Jewellery made out of used sticking plasters? Believe it. They are on show at a jewellery biennale, as GILBERT WONG finds.
Bald definitions in art can vex. When artist Deborah Crowe was asked to curate the Fourth New Zealand Jewellery Biennale, it was suggested that she consider the phrase "wearable art."
She rejected it. "I don't like the term. We have preconceptions about it that are quite limiting. It may be that the phrase relates more to costume or theatrical, over-the-top garments," says Crowe, senior lecturer at the Manukau School of Visual Arts, University of Auckland.
Instead she wanted the biennial snapshot of contemporary jewellery to stay true to the craft but raise issues about how society perceives jewellery.
To borrow her phrase, jewellery punctuates the body and that's why the exhibition is called Grammar: Subjects and Objects, a translation of the silent language that jewellery speaks.
Featured in the show are works from artists like Christopher Braddock and Yuk King Tan who are not regarded as jewellers, nor is their work classified as such in the exhibition. Their works are there because of the ideas they raise about how we use jewellery.
Equally there are works from those like Andrea Daly and Warwick Freeman who would firmly call themselves jewellers, but their work is designed more to stimulate thought than serve as simple adornment.
For Crowe, jewellery and grammar share something. They both serve as intermediaries. Grammar provides the structure for language, allowing us to order words as subject, object, clause and phrase; jewellery represents the multitude of relationships between wearer, maker, giver and viewer.
Crowe believes where a piece of jewellery is worn can alter our perceptions of what the wearer intends.
Tan's work The Mirror Stage employs jewellery chains to spell out text, at the same time making a comment on the hierarchy we have about jewellery. Daly coated used sticking plasters with gold leaf to prepare Body Dirt, confounding our expectation of what jewellery should be with the juxtaposition of the disgusting and the valuable.
Peter Deckers' Now Then, who owns what...? layers sound recordings of factual and fiction histories associated with items like wedding rings.
Others in the exhibition include Pauline Bern, who won the Thomas Gold Foundation Gold Award last year, Lisa Reihana, John Edgar and Nicky Hastings-McFall.
Crowe looked at the work of more than 80 artists before making her selection.
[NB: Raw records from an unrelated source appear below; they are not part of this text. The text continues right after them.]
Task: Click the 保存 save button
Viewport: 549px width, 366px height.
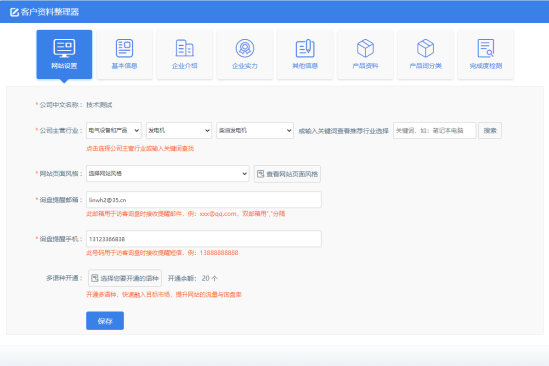Action: click(x=105, y=320)
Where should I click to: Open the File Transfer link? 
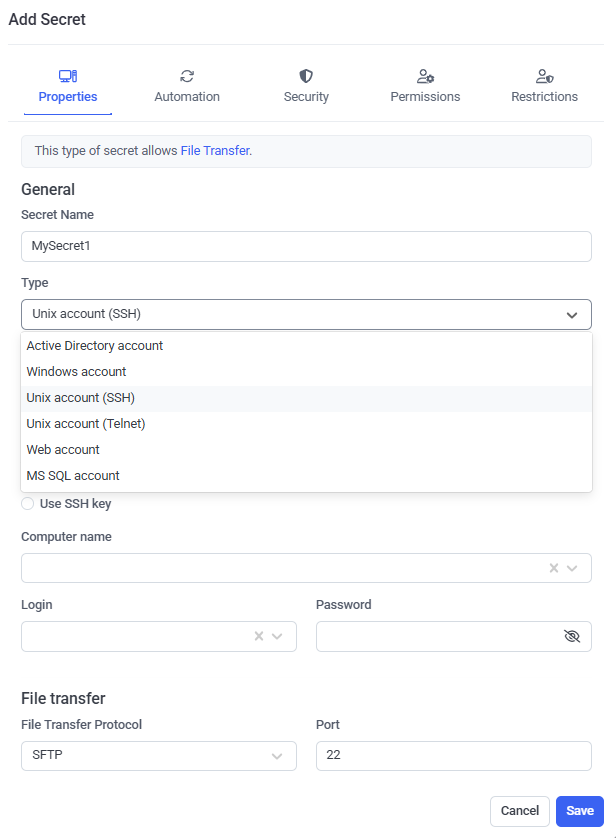click(x=215, y=151)
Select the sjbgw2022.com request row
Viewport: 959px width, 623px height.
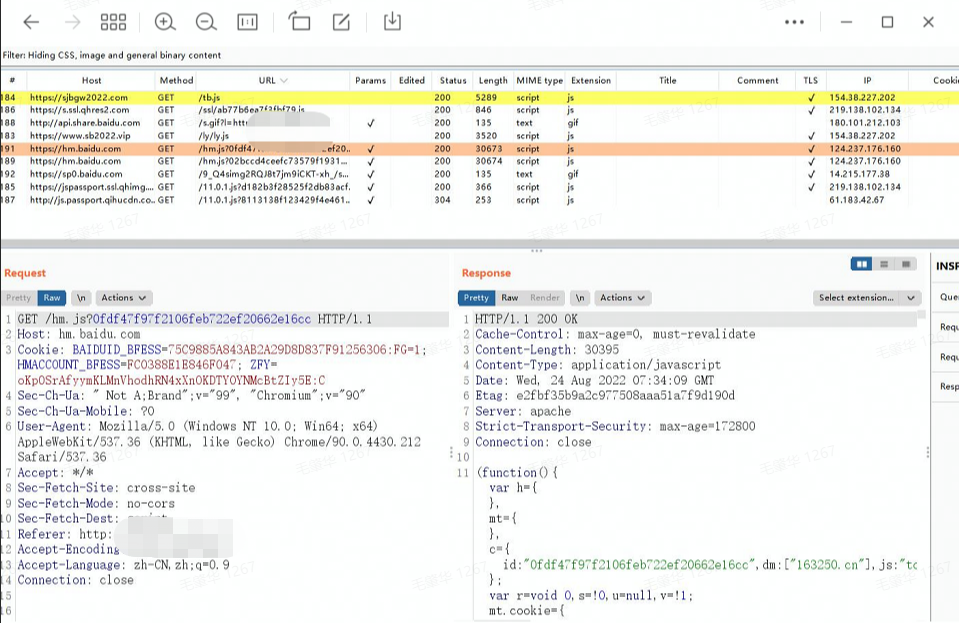tap(80, 98)
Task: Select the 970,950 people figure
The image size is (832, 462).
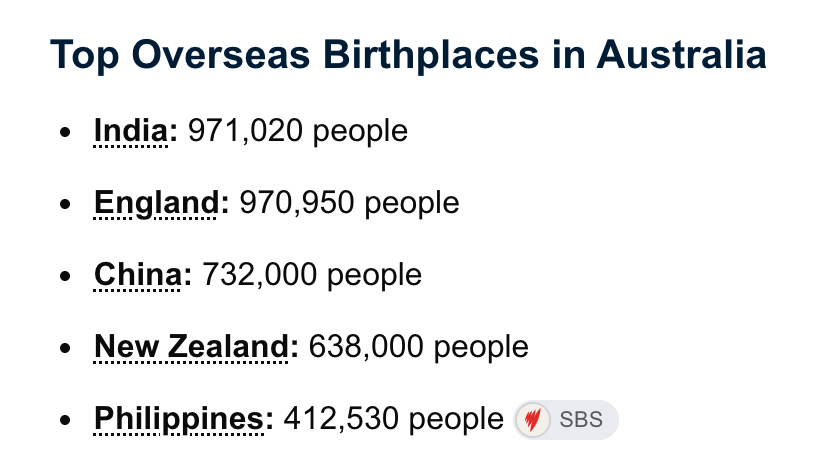Action: [350, 203]
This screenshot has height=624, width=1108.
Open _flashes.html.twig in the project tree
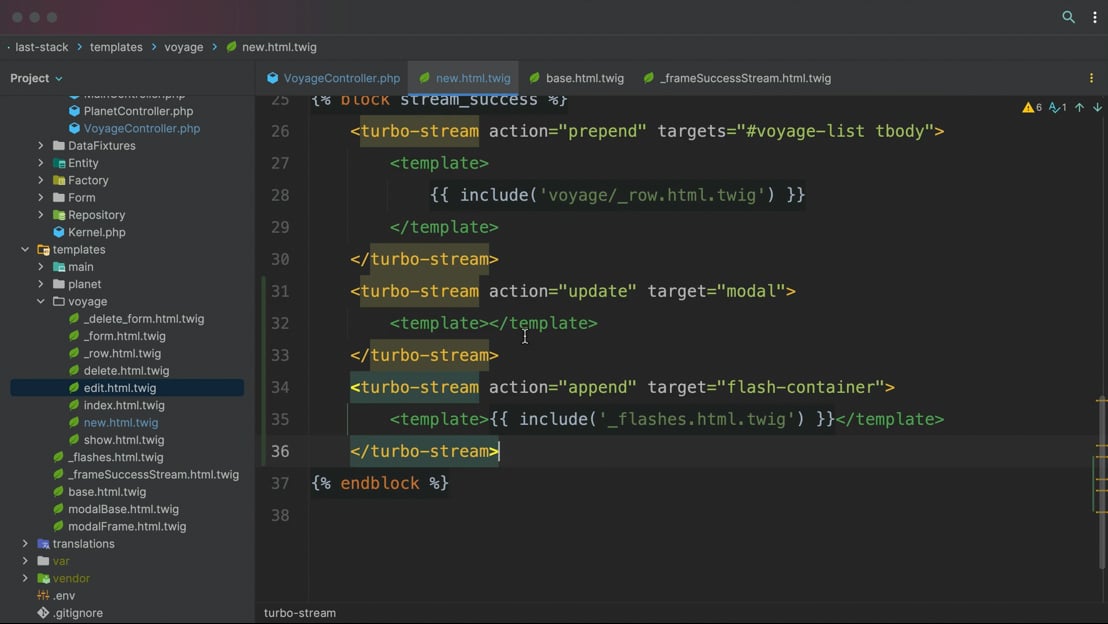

Even after that experience she's not prepared to make a bald statement on where she thinks jewellery is heading.
She notes that New Zealand jewellers continue to show a diversity of approach and materials.
"I suppose what I was hoping to do was show that there is also a good diversity of ideas about what jewellery is and the functions it serves."
* The 4th New Zealand Jewellery Biennale, Dowse Museum, Lower Hutt until August 12. The exhibition will be at the Auckland Art Gallery in November.